> Directions: Restate, word for word and with no pictures, the stretch of lines in the data below that begins at the line with "Instruction: Check second" and ends at the line with "Task: Go to the Compliance tab", inclusive.

> Supplied records:
..........

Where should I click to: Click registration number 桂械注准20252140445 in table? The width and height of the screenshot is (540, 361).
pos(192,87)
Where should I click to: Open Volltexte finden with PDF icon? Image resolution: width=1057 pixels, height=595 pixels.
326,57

..........

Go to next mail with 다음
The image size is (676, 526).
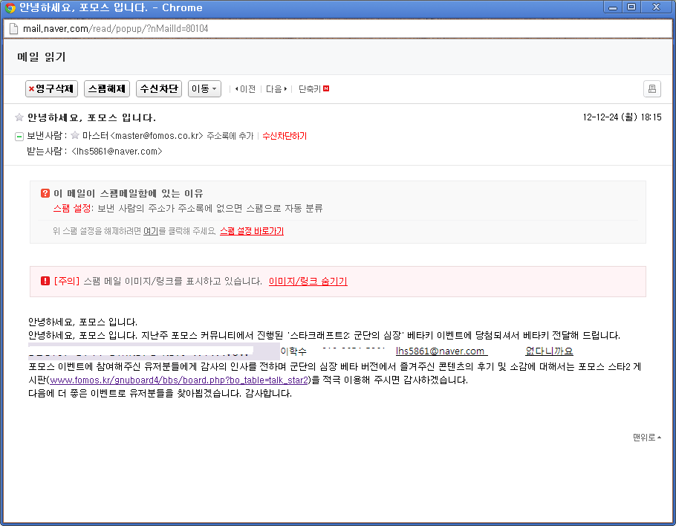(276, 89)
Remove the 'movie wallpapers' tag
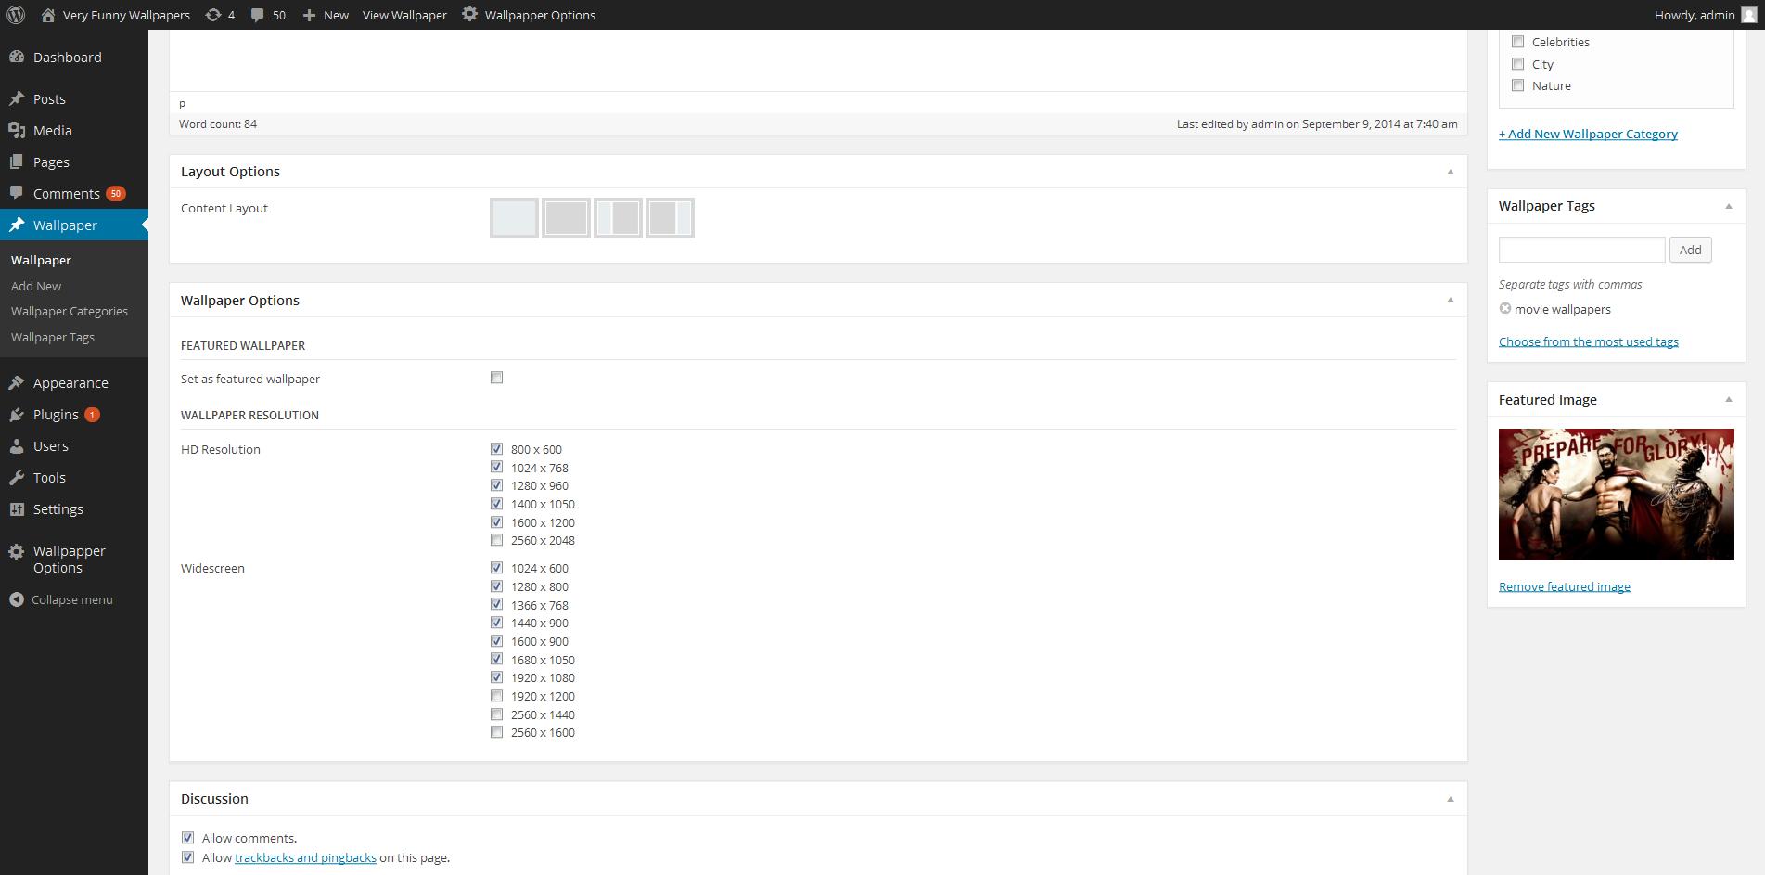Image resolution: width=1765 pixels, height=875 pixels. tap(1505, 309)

..........

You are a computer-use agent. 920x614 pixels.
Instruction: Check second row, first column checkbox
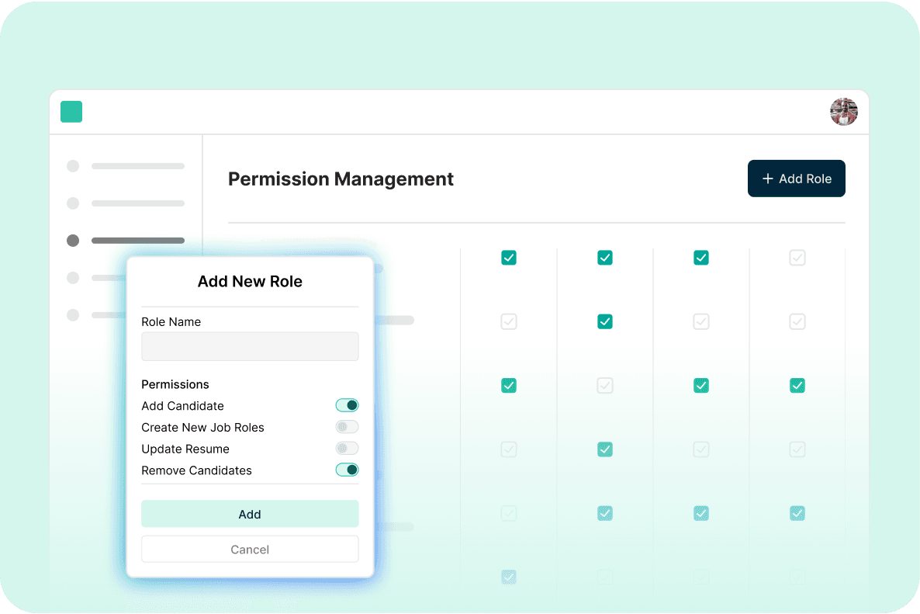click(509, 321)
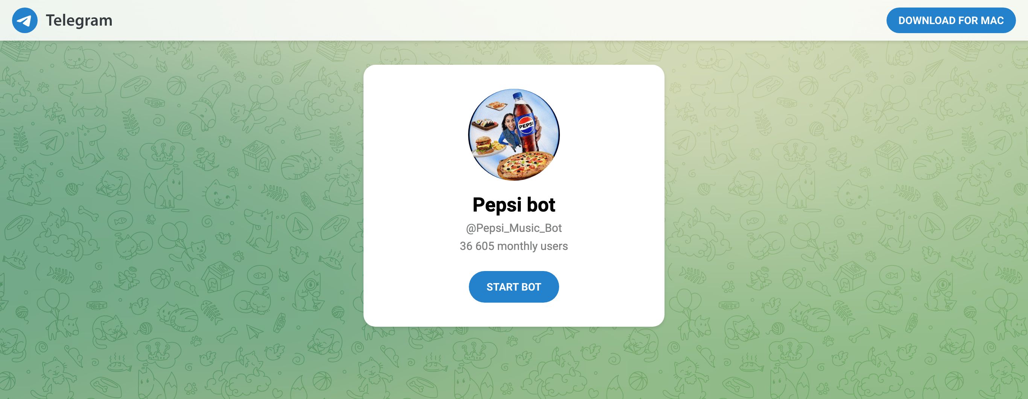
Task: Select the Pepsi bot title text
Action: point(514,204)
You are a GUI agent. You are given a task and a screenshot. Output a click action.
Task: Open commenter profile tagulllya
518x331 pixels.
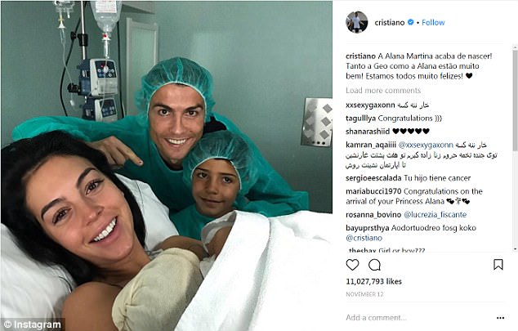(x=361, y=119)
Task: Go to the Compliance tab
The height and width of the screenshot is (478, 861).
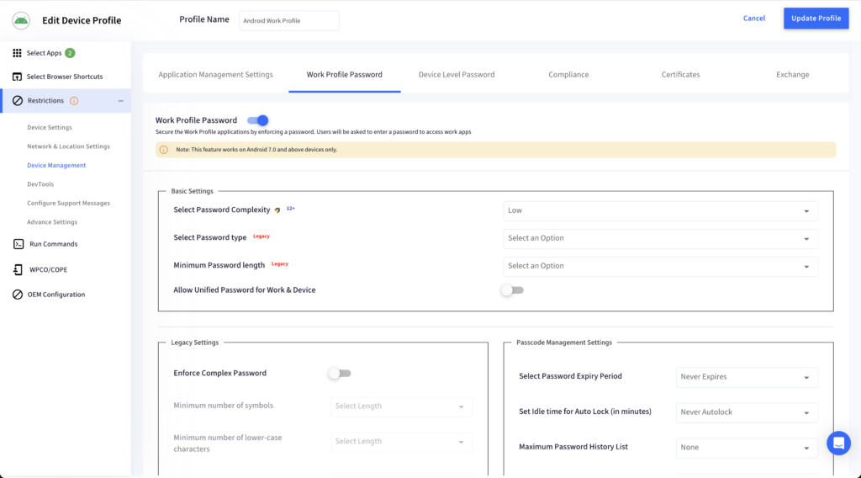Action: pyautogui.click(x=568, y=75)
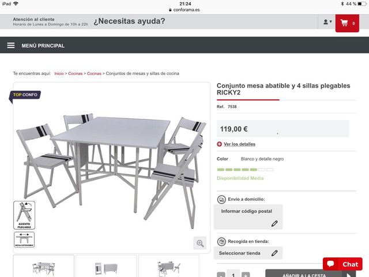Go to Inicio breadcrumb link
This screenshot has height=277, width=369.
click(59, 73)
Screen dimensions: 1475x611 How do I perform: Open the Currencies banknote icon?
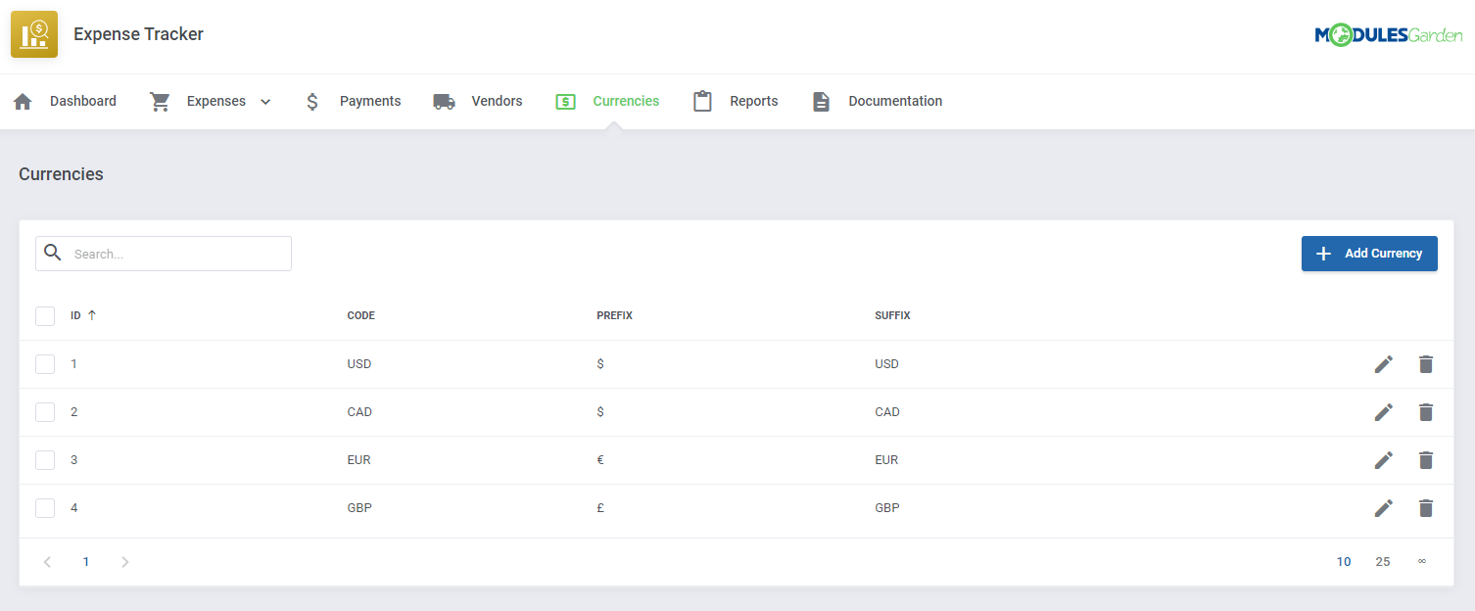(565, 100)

..........

> Written answer:
Instruction: Check second row, first column checkbox
click(509, 321)
Task: Select the Pepsi bot title text
Action: point(514,204)
You are a GUI agent. You are given a task and a screenshot. Output a click action.
Task: Open commenter profile tagulllya
518x331 pixels.
(x=361, y=119)
Task: Go to the Compliance tab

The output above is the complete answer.